McCarthy pronounced me, in her letter's first paragraph, "quite a lot wiser and more studious than the adult professionals"—chief among them Alfred Kazin—"who have elected me as their field to trample over." But she went on to ask whether I would "mind a few corrections"—three and a half pages, crowded with elite type, that took exception to my callow suspicions ("I don't use strategies with interviewers. I just try to answer the questions. That is probably hard for a young person to believe of an older one"); my naive politics ("You miss the point of my controversy with Diana Trilling" over what reprisals might follow a Communist takeover of South Vietnam); even my use of the term "gourmet cooking."

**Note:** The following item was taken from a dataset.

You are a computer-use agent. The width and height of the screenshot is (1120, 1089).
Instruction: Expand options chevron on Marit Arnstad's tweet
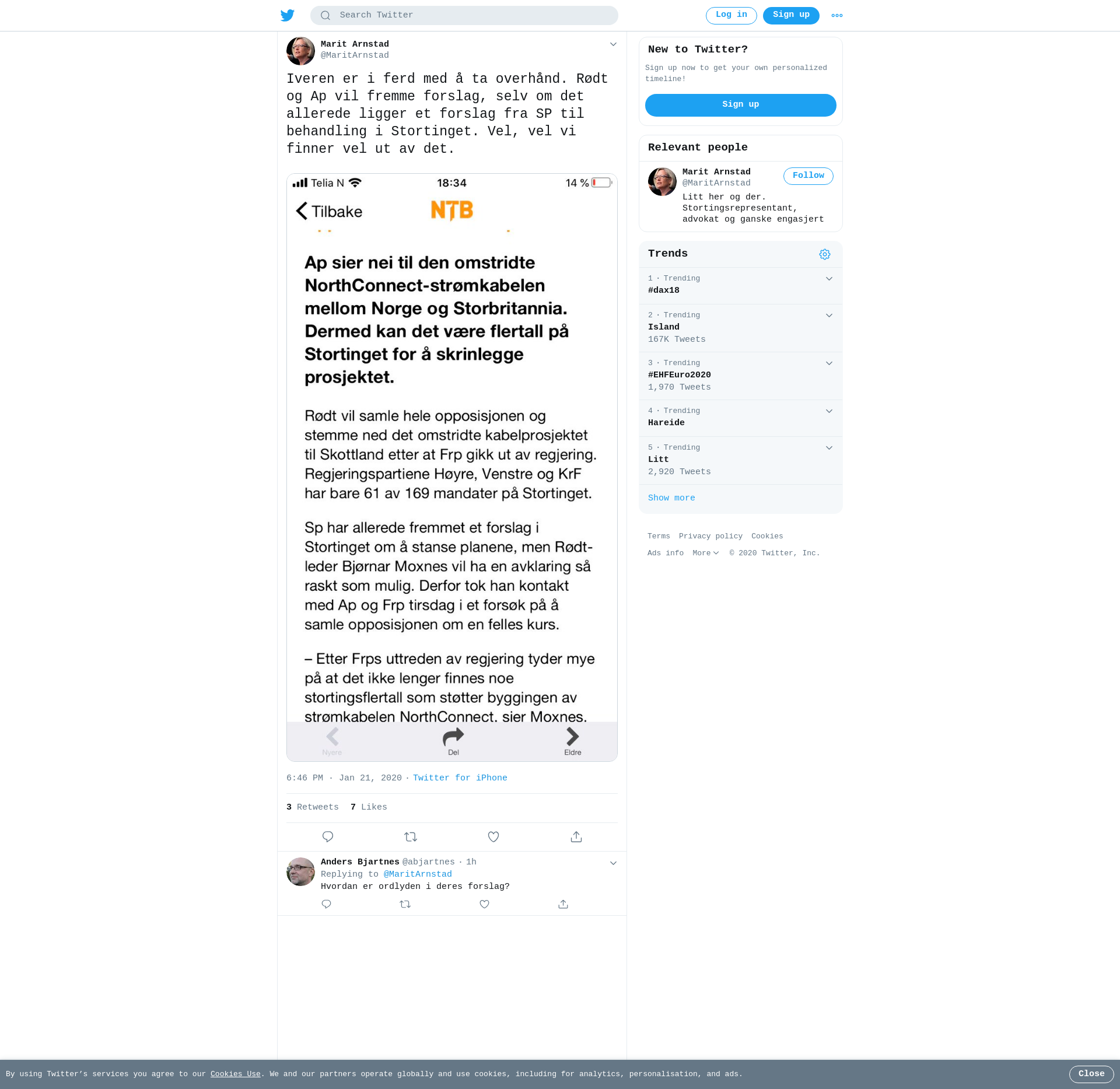[x=613, y=44]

I find that phrase abhorrent and would find the thing abhorrent if I was sure what it was. It ought to mean, if anything, very rich, showy dishes, with lots of foie gras, cream, caviar, liqueurs, flambéing—the opposite of good food. I like cooking and do it well, I think. But that ought to be normal. If anybody who takes the trouble to put a decent meal together has to be classed as a "gourmet," that is an odious situation.
Here, addressed to me alone, was the same thrillingly authoritative voice I had heard in her novels, where every character, including the autobiographical heroines, suffered this same lash of "correction." It was the voice I'd heard in her theater criticism, in her memoirs, polemics, and travelogues. If the term "man of letters" had any meaning left, I had decided in picking my thesis subject, this woman had first claim to it. I had her picture—the elegant profile, the terrifying smile—taped to my dorm-room wall. It was "the thinking man's pinup," I told friends.